What is being asked — The material must be copied out exactly, line for line.
# # #
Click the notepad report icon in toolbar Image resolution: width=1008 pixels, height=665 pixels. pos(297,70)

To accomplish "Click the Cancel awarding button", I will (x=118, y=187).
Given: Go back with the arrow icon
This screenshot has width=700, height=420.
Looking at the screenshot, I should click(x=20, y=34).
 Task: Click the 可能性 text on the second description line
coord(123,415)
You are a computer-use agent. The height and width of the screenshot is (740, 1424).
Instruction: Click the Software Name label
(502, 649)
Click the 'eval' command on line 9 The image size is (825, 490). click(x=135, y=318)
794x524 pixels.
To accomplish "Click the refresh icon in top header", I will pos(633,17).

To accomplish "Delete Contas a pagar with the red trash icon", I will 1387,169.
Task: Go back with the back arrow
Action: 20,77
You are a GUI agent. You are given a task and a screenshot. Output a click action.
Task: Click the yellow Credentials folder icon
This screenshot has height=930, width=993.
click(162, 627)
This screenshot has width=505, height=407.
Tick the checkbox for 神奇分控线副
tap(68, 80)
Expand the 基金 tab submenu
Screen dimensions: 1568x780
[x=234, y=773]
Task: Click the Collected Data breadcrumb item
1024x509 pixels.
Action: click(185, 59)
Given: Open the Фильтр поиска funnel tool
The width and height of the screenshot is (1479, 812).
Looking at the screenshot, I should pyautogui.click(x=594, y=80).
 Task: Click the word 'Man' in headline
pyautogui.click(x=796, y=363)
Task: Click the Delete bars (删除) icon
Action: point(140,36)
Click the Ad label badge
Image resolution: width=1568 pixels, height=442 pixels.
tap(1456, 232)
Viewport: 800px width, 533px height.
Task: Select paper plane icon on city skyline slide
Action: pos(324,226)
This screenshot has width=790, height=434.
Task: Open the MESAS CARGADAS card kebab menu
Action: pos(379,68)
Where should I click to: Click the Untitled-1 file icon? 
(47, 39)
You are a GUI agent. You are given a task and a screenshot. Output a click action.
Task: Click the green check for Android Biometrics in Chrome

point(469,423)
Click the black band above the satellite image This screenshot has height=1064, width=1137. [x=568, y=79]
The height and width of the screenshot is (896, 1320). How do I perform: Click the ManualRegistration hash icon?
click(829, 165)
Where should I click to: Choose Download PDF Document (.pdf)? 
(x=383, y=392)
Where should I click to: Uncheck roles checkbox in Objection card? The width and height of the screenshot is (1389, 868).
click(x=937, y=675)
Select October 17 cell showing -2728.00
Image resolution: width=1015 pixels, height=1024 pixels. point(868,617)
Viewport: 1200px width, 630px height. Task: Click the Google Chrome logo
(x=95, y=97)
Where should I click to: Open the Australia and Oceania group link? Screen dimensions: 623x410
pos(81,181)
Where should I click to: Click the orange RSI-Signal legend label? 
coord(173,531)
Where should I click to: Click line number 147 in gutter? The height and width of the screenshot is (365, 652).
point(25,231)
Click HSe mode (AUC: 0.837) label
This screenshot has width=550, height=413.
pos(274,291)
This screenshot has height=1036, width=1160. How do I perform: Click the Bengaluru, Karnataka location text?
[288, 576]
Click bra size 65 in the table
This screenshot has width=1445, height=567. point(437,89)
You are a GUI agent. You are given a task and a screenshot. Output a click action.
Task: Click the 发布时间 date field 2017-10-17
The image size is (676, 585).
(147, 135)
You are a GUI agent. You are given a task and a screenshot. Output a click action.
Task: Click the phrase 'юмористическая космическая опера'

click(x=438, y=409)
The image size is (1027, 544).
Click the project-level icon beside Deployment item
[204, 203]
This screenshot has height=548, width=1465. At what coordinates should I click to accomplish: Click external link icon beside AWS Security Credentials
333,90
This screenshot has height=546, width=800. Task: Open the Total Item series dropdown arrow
# # #
Result of the task —
Click the notepad report icon in toolbar Image resolution: width=1008 pixels, height=665 pixels. pos(297,70)

To accomplish "Click the Cancel awarding button", I will (x=118, y=187).
Given: Go back with the arrow icon
This screenshot has width=700, height=420.
Looking at the screenshot, I should click(x=20, y=34).
 Task: Click the 可能性 text on the second description line
coord(123,415)
You are a computer-use agent. The height and width of the screenshot is (740, 1424).
Instruction: Click the Software Name label
(502, 649)
Click the 'eval' command on line 9 The image size is (825, 490). click(x=135, y=318)
794x524 pixels.
To accomplish "Click the refresh icon in top header", I will pos(633,17).

To accomplish "Delete Contas a pagar with the red trash icon", I will 1387,169.
Task: Go back with the back arrow
Action: 20,77
You are a GUI agent. You are given a task and a screenshot. Output a click action.
Task: Click the yellow Credentials folder icon
This screenshot has height=930, width=993.
click(162, 627)
This screenshot has width=505, height=407.
Tick the checkbox for 神奇分控线副
tap(68, 80)
Expand the 基金 tab submenu
Screen dimensions: 1568x780
[x=234, y=773]
Task: Click the Collected Data breadcrumb item
1024x509 pixels.
Action: click(185, 59)
Given: Open the Фильтр поиска funnel tool
The width and height of the screenshot is (1479, 812).
Looking at the screenshot, I should pyautogui.click(x=594, y=80).
 Task: Click the word 'Man' in headline
pyautogui.click(x=796, y=363)
Task: Click the Delete bars (删除) icon
Action: point(140,36)
Click the Ad label badge
Image resolution: width=1568 pixels, height=442 pixels.
tap(1456, 232)
Viewport: 800px width, 533px height.
Task: Select paper plane icon on city skyline slide
Action: pos(324,226)
This screenshot has width=790, height=434.
Task: Open the MESAS CARGADAS card kebab menu
Action: pos(379,68)
Where should I click to: Click the Untitled-1 file icon? 
(47, 39)
You are a GUI agent. You are given a task and a screenshot. Output a click action.
Task: Click the green check for Android Biometrics in Chrome

point(469,423)
Click the black band above the satellite image This screenshot has height=1064, width=1137. [x=568, y=79]
The height and width of the screenshot is (896, 1320). How do I perform: Click the ManualRegistration hash icon?
click(829, 165)
Where should I click to: Choose Download PDF Document (.pdf)? 
(x=383, y=392)
Where should I click to: Uncheck roles checkbox in Objection card? The width and height of the screenshot is (1389, 868).
click(x=937, y=675)
Select October 17 cell showing -2728.00
Image resolution: width=1015 pixels, height=1024 pixels. point(868,617)
Viewport: 1200px width, 630px height. Task: Click the Google Chrome logo
(x=95, y=97)
Where should I click to: Open the Australia and Oceania group link? Screen dimensions: 623x410
pos(81,181)
Where should I click to: Click the orange RSI-Signal legend label? 
coord(173,531)
Where should I click to: Click line number 147 in gutter? The height and width of the screenshot is (365, 652).
point(25,231)
Click HSe mode (AUC: 0.837) label
This screenshot has width=550, height=413.
pos(274,291)
This screenshot has height=1036, width=1160. How do I perform: Click the Bengaluru, Karnataka location text?
[288, 576]
Click bra size 65 in the table
This screenshot has width=1445, height=567. point(437,89)
You are a GUI agent. You are given a task and a screenshot. Output a click action.
Task: Click the 发布时间 date field 2017-10-17
The image size is (676, 585).
(147, 135)
You are a GUI agent. You are given a task and a screenshot. Output a click action.
Task: Click the phrase 'юмористическая космическая опера'

click(x=438, y=409)
The image size is (1027, 544).
Click the project-level icon beside Deployment item
[204, 203]
This screenshot has height=548, width=1465. At what coordinates should I click to accomplish: Click external link icon beside AWS Security Credentials
333,90
This screenshot has height=546, width=800. Task: Open the Total Item series dropdown arrow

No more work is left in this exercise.